▸ **Problem description**
Search the material below for the string "agent" and extract each line that has it.

▸ **Working data**
=== Begin Enclosure ===
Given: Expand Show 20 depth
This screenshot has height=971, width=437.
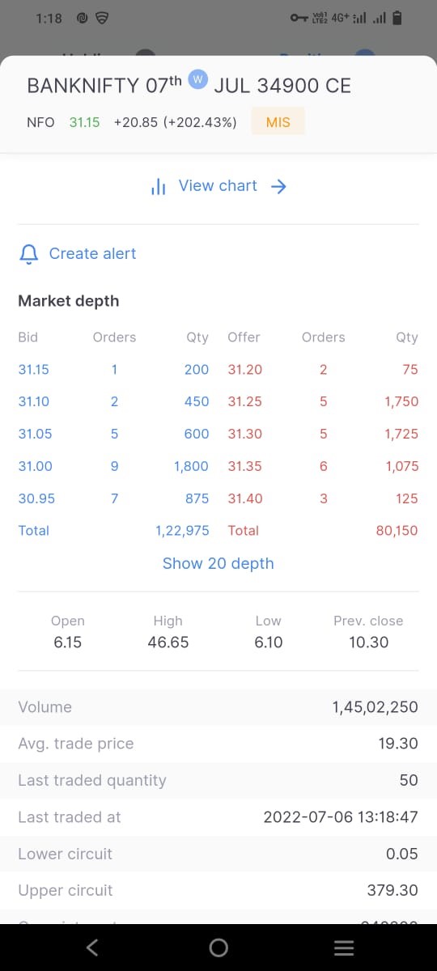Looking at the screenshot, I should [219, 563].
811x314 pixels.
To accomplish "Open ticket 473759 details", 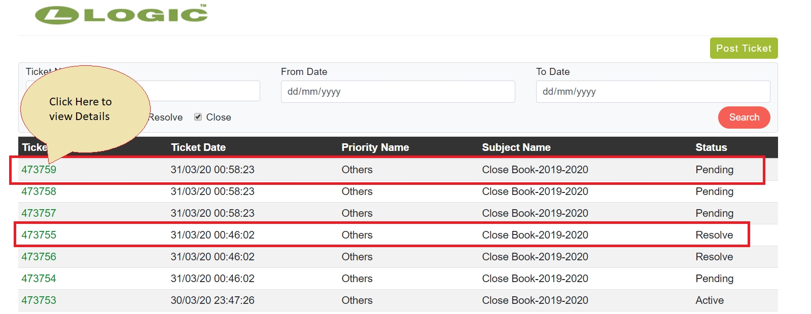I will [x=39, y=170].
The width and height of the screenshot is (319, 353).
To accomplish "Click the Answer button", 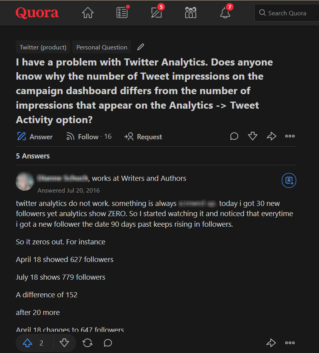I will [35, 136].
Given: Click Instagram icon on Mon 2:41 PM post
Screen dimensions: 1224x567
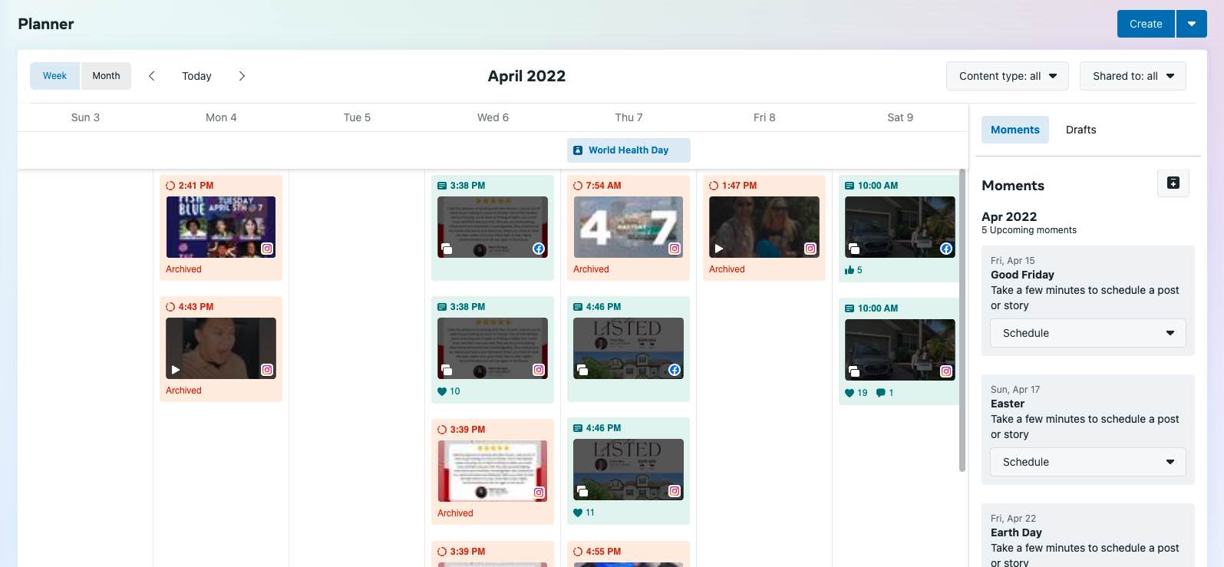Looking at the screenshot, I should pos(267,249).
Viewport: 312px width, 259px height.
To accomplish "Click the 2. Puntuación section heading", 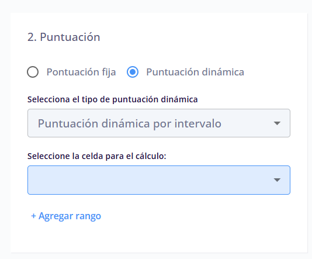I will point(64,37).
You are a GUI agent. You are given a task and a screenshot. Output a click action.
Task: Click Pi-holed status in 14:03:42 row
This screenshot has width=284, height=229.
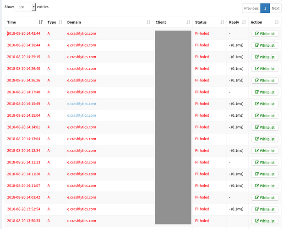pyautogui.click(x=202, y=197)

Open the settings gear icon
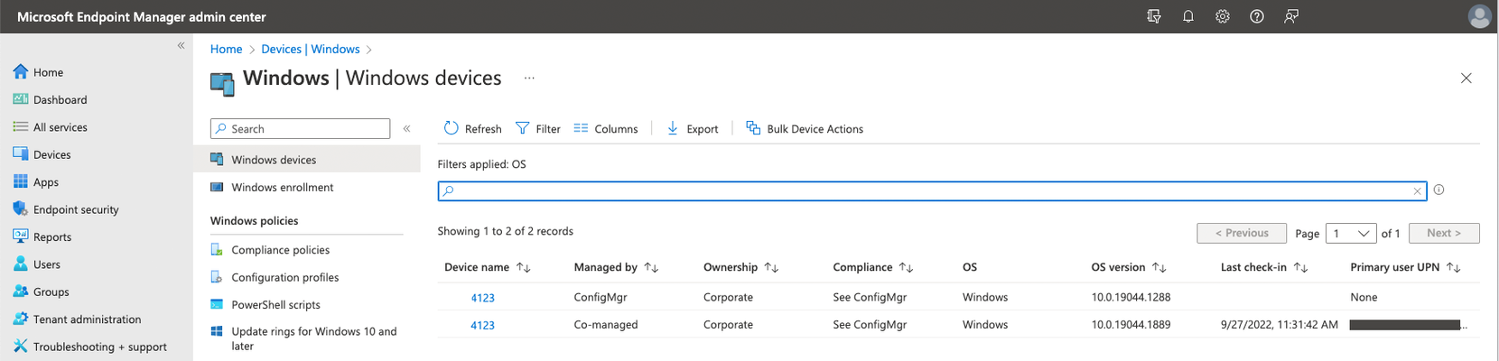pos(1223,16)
=== End Enclosure ===
=== Begin Enclosure ===
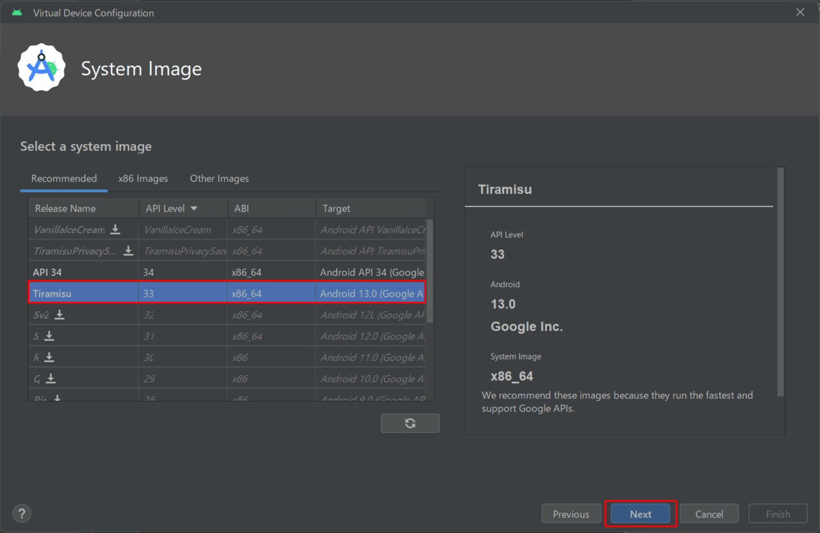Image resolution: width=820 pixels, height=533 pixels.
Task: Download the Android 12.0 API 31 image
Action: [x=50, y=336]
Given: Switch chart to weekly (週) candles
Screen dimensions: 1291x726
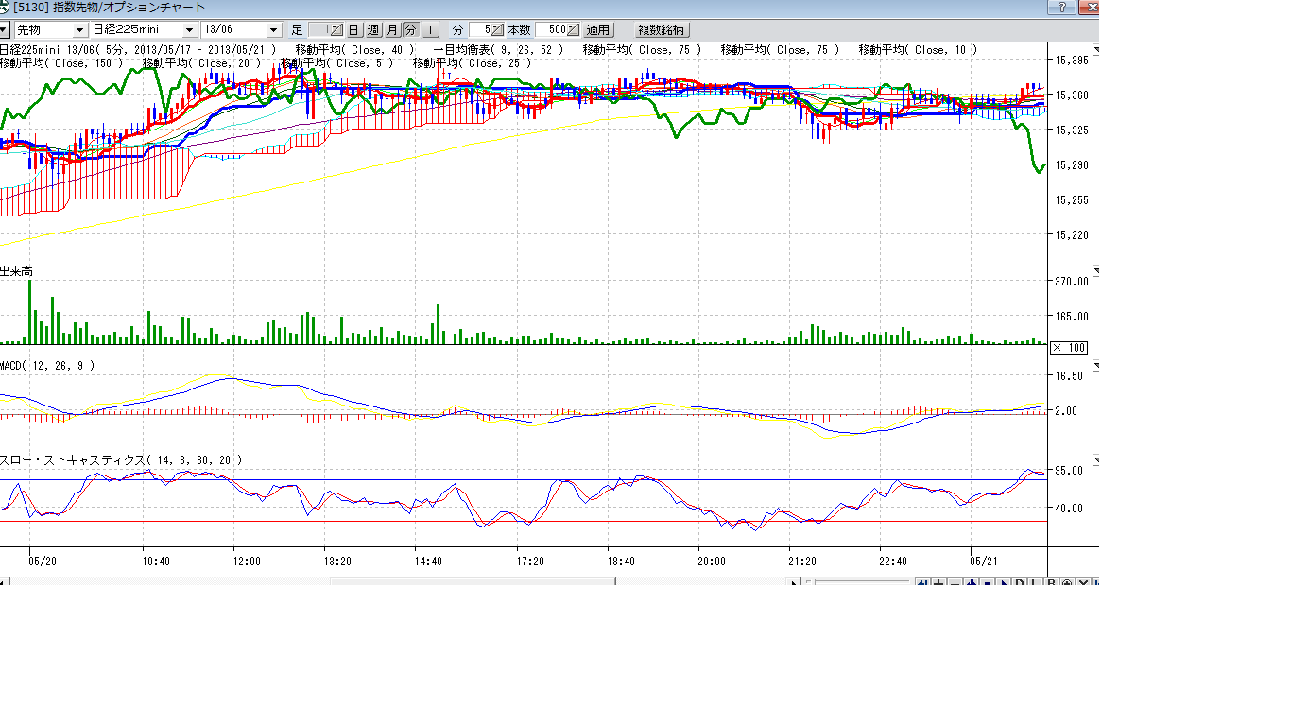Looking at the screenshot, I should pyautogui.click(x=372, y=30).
=== End Enclosure ===
=== Begin Enclosure ===
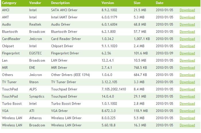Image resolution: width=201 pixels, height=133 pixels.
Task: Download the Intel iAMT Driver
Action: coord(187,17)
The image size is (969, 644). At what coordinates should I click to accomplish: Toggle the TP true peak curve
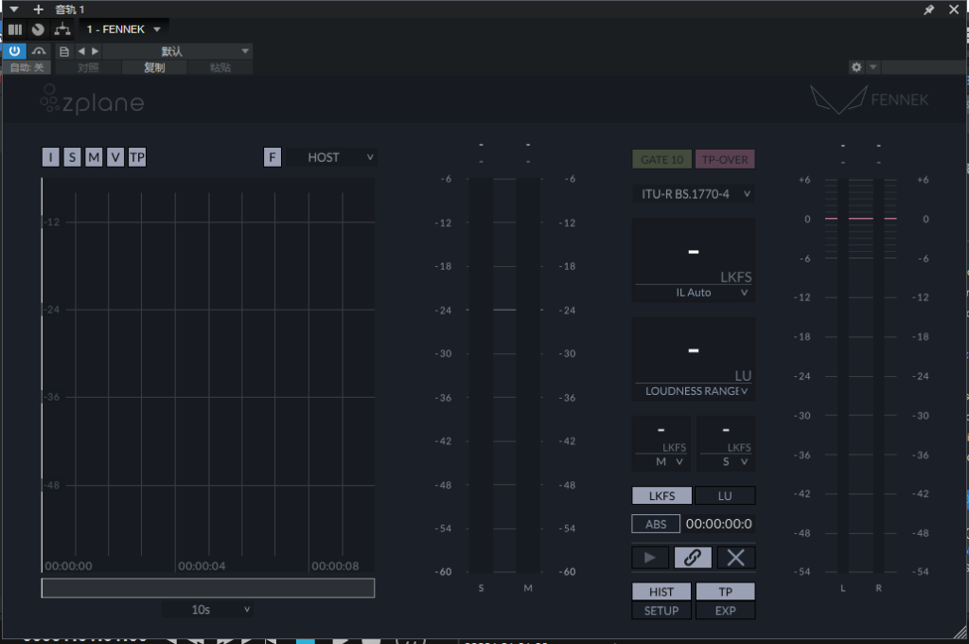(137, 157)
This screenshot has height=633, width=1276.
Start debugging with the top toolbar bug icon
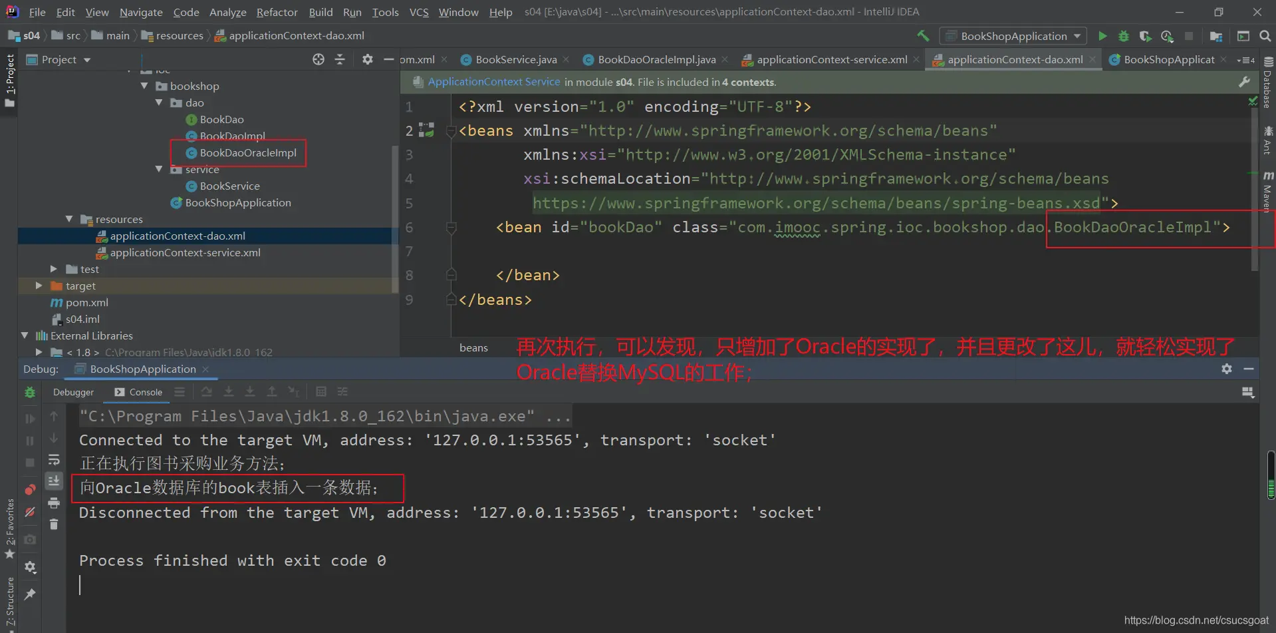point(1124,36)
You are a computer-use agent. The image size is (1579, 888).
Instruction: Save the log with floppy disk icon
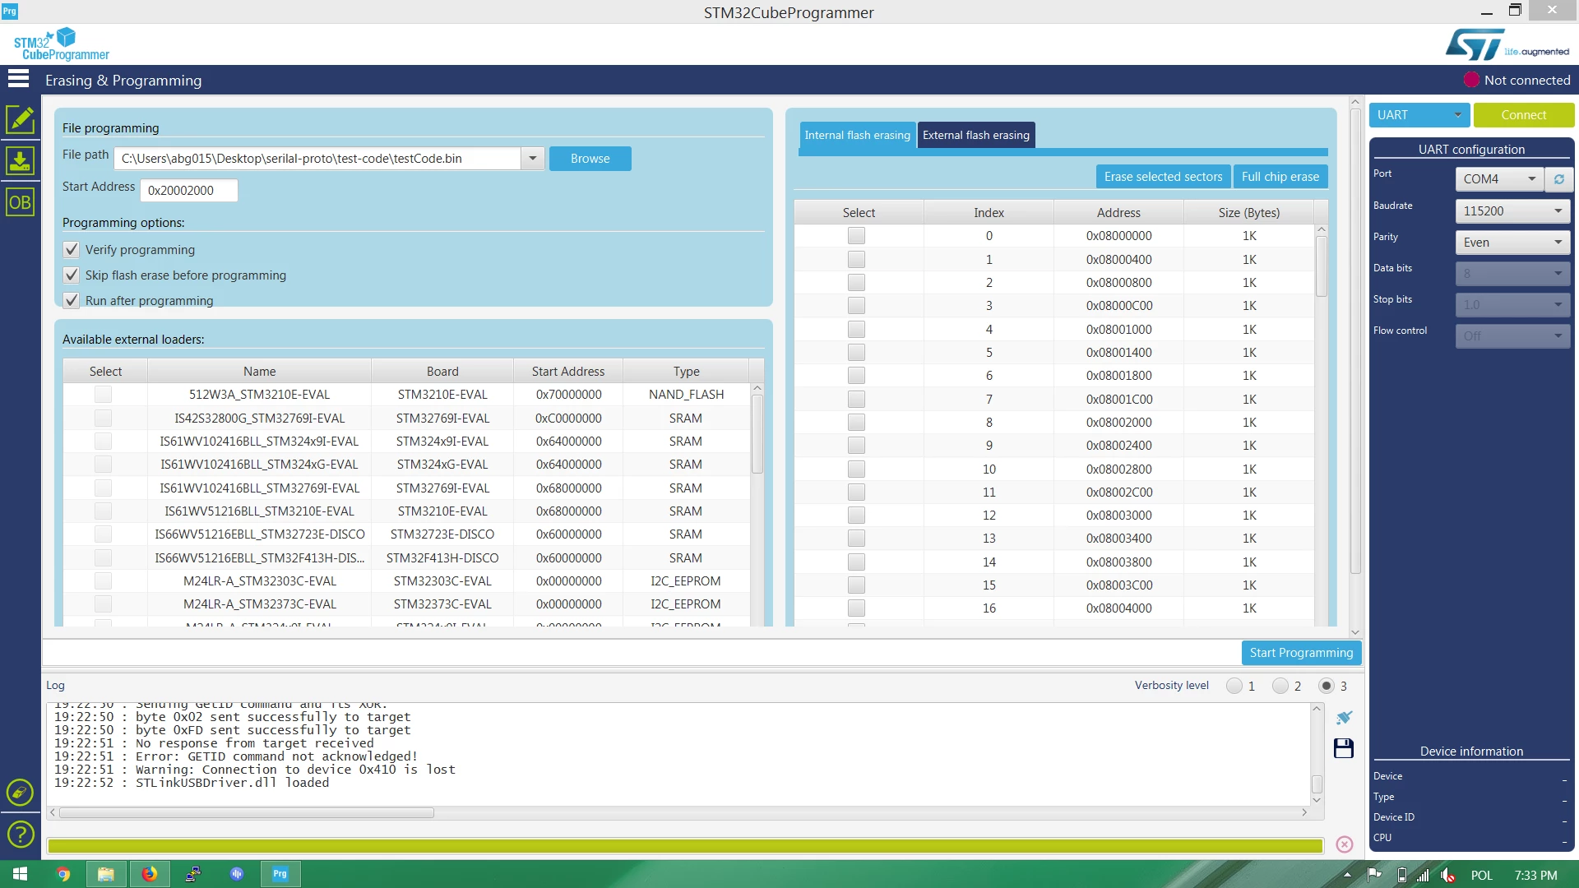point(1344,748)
=== End Enclosure ===
▸ **Answer to this task**
You are a GUI agent. You are given a task and a screenshot. Output a click action.
You are a computer-use agent. The image size is (1579, 888).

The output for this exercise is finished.